Source passage →
::::

Jason Atherton is undoubtedly the UK’s current culinary golden child. Having left the Gordon Ramsay clan somewhat acrimoniously a few years ago, Atherton now has a portfolio of restaurants around the world that more than challenges his previous mentor. The difference is that whilst Ramsay has screamed and sworn his way to an empire that has seen better days, Atherton is quietly going about his business to open restaurant after restaurant that can do no wrong.
It’s no surprise then that Atherton has been chosen by The London EDITION – one of the city’s most high profile new hotels for many a year – as the operator of their flagship restaurant.
And what a restaurant it is. Designed by the formidable Ian Schrager, referring to the restaurant as a ‘Tavern’ is like comparing St Pauls Cathedral to your local church; Berners Tavern really has catapulted itself amongst London’s most lavish and dramatic dining rooms. Inspired by the classic muted colours of Johannes Vermeer paintings and American artist Donald Judd, the room provides a subtle play between modern and period design.
High ceilings are revered in London’s increasingly congested restaurant scene and Berners looks like they could have fitted two more restaurants in the cavernous space above your head; it’s not exactly lacking drama either, with two immense bronze chandeliers inspired by NYC’s Grand Central Station taking pride of place. Moreover, every inch of the towering walls is adorned with a selection of hand-picked art whilst a dramatic near ceiling-height bar does its part in completing the glamorous room.

::::

Collected material →

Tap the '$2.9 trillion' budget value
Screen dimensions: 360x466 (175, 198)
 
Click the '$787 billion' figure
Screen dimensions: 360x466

::::

Stated task A → According to the Berners Tavern review, what inspired the two bronze chandeliers?
Stated task B → Carry the Berners Tavern review forward from its last sentence.

Task output A → New York City's Grand Central Station.

Task output B →
Talking of which, the drinks are designed by another of London’s untouchables – bartender Gareth Evans – and are worth the trip to Berners Tavern on their own. Cleverly named and eye-catchingly presented in all manner of quirky vessels, cocktails include the Corn on the Cobbler, a delicious mix of corn whisky, smashed citrus, dry orange curacao and roast sweetcorn syrup; and Cereal Killer with rum, white chocolate, coffee liqueur, chocolate bitters and Coco Pops milk.
The décor is clearly a tough act to follow and tasked with the challenge is Phil Carmichael, who has cooked with Jason for over ten years. Designed for all-day dining, the seasonal British menu mostly achieves its lofty ambitions.
Signature starters kick things off on a high note, including a playful interpretation of ‘Eggs, ham & peas’ that consists of a crisp duck egg with a soft centre on a bed of mushy peas and crisp slices of salty Cumbrian ham; and a winter warmer of Crispy Romney Marsh lamb breast served with a mini saucepan of butternut & pecorino fregola topped with bone marrow.
Although beautifully cooked, mains don’t quite excite as much as the starters. A dish of the most delicious Cumbrian English rose veal chop with lemon & hazelnut carrots and a crispy native oyster was let down by a lemon puree so bitter that I’m still squinting at the thought of it. Much better was the perfectly pink Creedy Carver Duck and braised leg served with a melange of caramel apples, pickled plum puree and turnips that had the perfect balance of sweet and sharp flavours. Portions were pretty generous so dessert was a shared affair of a Cinnamon coated donut filled with an oozing chocolate sauce and accompanied by an almond sorbet.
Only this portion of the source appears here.